# Positionierung innerhalb eines <h:commandLink>



## isowiz (5. Jun 2007)

Ich habe folgenden Code;

```
<h:commandLink value="#{msg.spanisch}" actionListener="#{Language.changeLanguage}">
      <h:graphicImage value="../img/spanish.jpg" width="20" height="15"/>
      <f:param id="sp" name="sp" value="sp"/>
</h:commandLink>
```
Nun wird mit diesem Code zuerst der Text (msg.spanish) und dann das Bild (spanish.jpg) angezeigt. Gibt es eine Möglichkeit, dies umzudrehen, dass zuerst das bild angezeigt wird und dann der Text?

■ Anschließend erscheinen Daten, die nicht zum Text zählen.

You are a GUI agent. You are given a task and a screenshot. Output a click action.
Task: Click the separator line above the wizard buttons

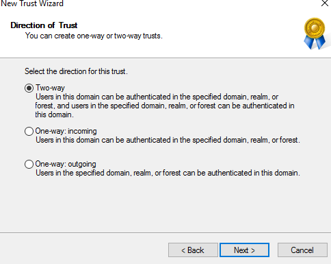166,233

Danke für Eure Hilfe im Voraus!


----------



## isowiz (7. Jun 2007)

Weis echt keiner einen Lösung.
Das Problem ist, dass zuerst der Link angezeigt wird und dann as Bild. Also so -> LINK IMG
Wie schaffe ich es, dass zuerst das Bild angezeigt wird, also so -> IMG LINK


----------



## isowiz (10. Jun 2007)

ich suche immer noch eine Lösung die in allen Browsern funktioniert.


----------



## WeirdAl (10. Jun 2007)

Hi,

wie wärs mit sowas?


```
<h:form>
		<h:commandLink value="">
			<h:graphicImage value="testimage"/>
			<h:outputText value="test2"></h:outputText> 
		</h:commandLink>
	</h:form>
```


Cu
Alex


----------



## isowiz (11. Jun 2007)

ich weis jetzt, was mein problem ist. ich hab nämlich das tag, das außenrum ist (li) mit css als block formatiert. deswegen gibt es das problem mit dem zeilenumbruch. eine lösung hab ich allerdings nicht.


----------



## SnooP (11. Jun 2007)

Ich vermute mal das eigentliche Problem liegt in der Vermischung von JSF und HTML-Komponenten... - wenn du einheitlich nur JSF benutzt, sollte das besser laufen.


----------



## isowiz (12. Jun 2007)

Da hast Du mit Sicherheit recht. Aber das umzuschreiben ist leider in der kürze der Zeit nicht mehr möglich.


----------



## DaKo (13. Jun 2007)

Dann verwende die Lösung von WeirdAl


----------